By Lux Rao, Chairman of Manufacturing Working Group, The IET IoT Panel and Director and Leader, Dimension Data
Digital transformation is having a significant impact across all industries. Manufacturing organizations have begun to acknowledge, and even experience, the advantages of digital transformation. While it would be unwise to say that most manufacturing companies know where to go, it is fair to say that they understand the direction to drive towards Industrie 4.0
As the industrial landscape transforms, manufacturers are facing several new challenges. They’re not only grappling with new technologies, but with new market challenges and changing customer expectations. It’s no secret that the digital economy is fundamentally changing the way manufacturers do business. Digital disruptors are rewriting the rules of the game. To stay competitive, manufacturers today need to improve their business operations and get the most out of every asset, innovate faster to speed time to market, and reduce security and compliance risks.
Technologies such as AI/ML, Industrial IoT, Hyper Aware systems, IoT Platform enabling IT/OT Confluence, Data Analytics, Secure Operations are some of the technologies that are enabling Digitization.
While AI is poised to radically change many industries, the technology is well suited to manufacturing, says Andrew Ng, the creator of the deep-learning Google Brain project and an adjunct professor of computer science at Stanford University.
Landing.ai, a startup formed by Andrew Ng, focuses on manufacturing problems such as precise quality analysis. It has developed machine-vision tools to find microscopic defects in products such as circuit boards at resolutions well beyond human vision, using a machine-learning algorithm trained on remarkably small volumes of sample images.
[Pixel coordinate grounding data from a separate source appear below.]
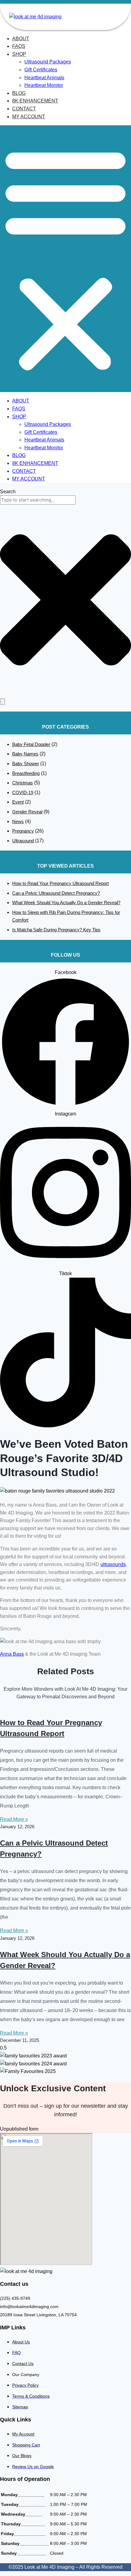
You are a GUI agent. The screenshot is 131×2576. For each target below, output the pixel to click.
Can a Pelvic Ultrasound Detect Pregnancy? (56, 893)
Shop (19, 54)
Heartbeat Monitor (43, 85)
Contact (24, 108)
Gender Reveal (27, 811)
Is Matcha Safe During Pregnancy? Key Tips (56, 929)
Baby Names (25, 753)
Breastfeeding (26, 773)
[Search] (2, 701)
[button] (65, 258)
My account (28, 116)
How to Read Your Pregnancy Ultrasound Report (60, 883)
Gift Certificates (40, 69)
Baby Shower (25, 763)
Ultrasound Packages (47, 61)
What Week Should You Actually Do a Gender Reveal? (66, 902)
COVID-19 (22, 792)
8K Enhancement (35, 100)
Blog (19, 93)
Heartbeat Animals (44, 77)
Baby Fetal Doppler (31, 744)
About (20, 38)
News (18, 821)
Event (18, 802)
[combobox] (38, 500)
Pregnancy (23, 830)
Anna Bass (12, 1654)
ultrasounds (113, 1564)
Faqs (18, 46)
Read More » (14, 1819)
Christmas (22, 782)
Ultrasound (23, 840)
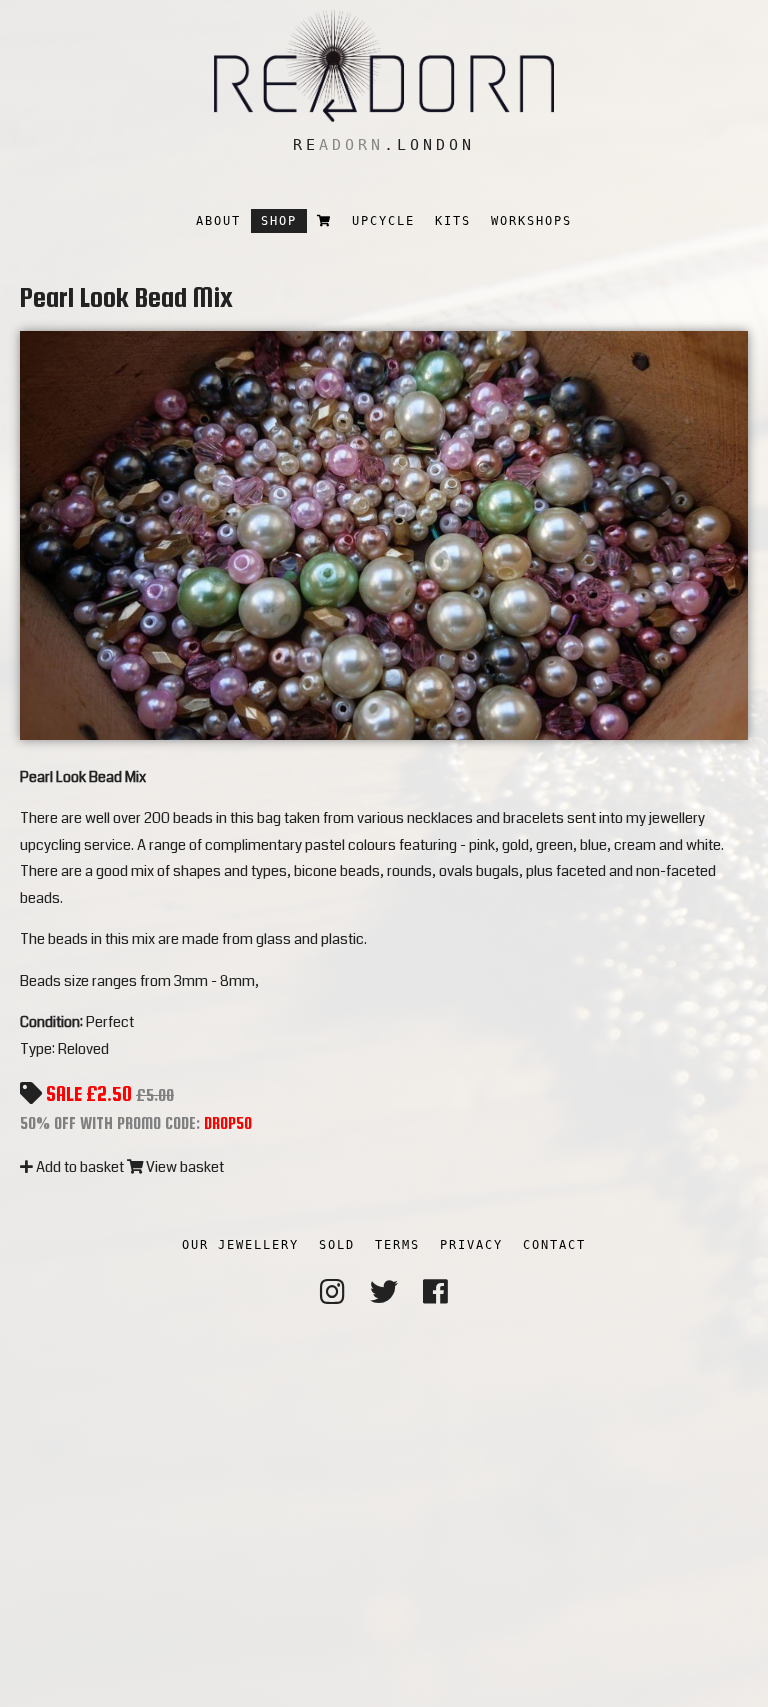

“AI will perform manufacturing, quality control, shorten design time, and reduce materials waste, improve production reuse, perform predictive maintenance, and more,” Ng says.
Application of artificial intelligence technology in Manufacturing spans several use cases ranging from better-designed products, significant cuts in unplanned downtime to enhancing OEE (overall equipment effectiveness) and manufacturers are applying AI-powered analytics to data to improve efficiency, product quality and the safety of employees.
Predictive Maintenance is one of the most compelling cases for AI in manufacturing. It involves the use of advanced AI algorithms in the form of machine learning and pseudo neural networks to formulate predictions regarding machine failures and the ability to predict the next failure of a part, machine or system. Resulting in reduction of unplanned downtime, as well as for extending the Life Time Value of machines and equipment.
Robotic Manufacturing Processes: As industrial robots enter the production floor, the human-robot collaboration will have to be efficient and safe. AI will be the core in enabling robots to handle more cognitive tasks whilst making autonomous decisions based on real-time environmental data. This will enhance process efficiencies and create a seamless human-robot blended process.
AI is dependent on data – tons of it with most of them coming in from multitudes of sensors tracking operating conditions and performance of factory tooling, learning to predict breakdowns and malfunctions, and taking or recommending preemptive actions.
Much of the data will come from sensors embedded in the processing equipment not only at the factory but also at suppliers’ facilities, tracking parts inventories and other front-end inputs and monitoring product-quality issues at distributor locations or retail outlets.
The most important consideration is Securely Connect, Extract, and Manage Data that feeds into the Machine learning algorithms keeping the motions of machine comprehension churning thereby building manufacturing values, that are questioning beliefs that have stood the test of time ever since the first Industrial revolution, be it the OEE or the ability to go zero defect on production quality.
In an increasingly complex & competitive world, where the key differentiator is Agility, Automation & Adaptability to market demands, the defining impact is being driven by Algorithms, Applications and Analytics’ Platforms. AI is at the core of enabling organizations in enhancing product quality, securing & optimizing manufacturing operations, and enabling disruptive business models.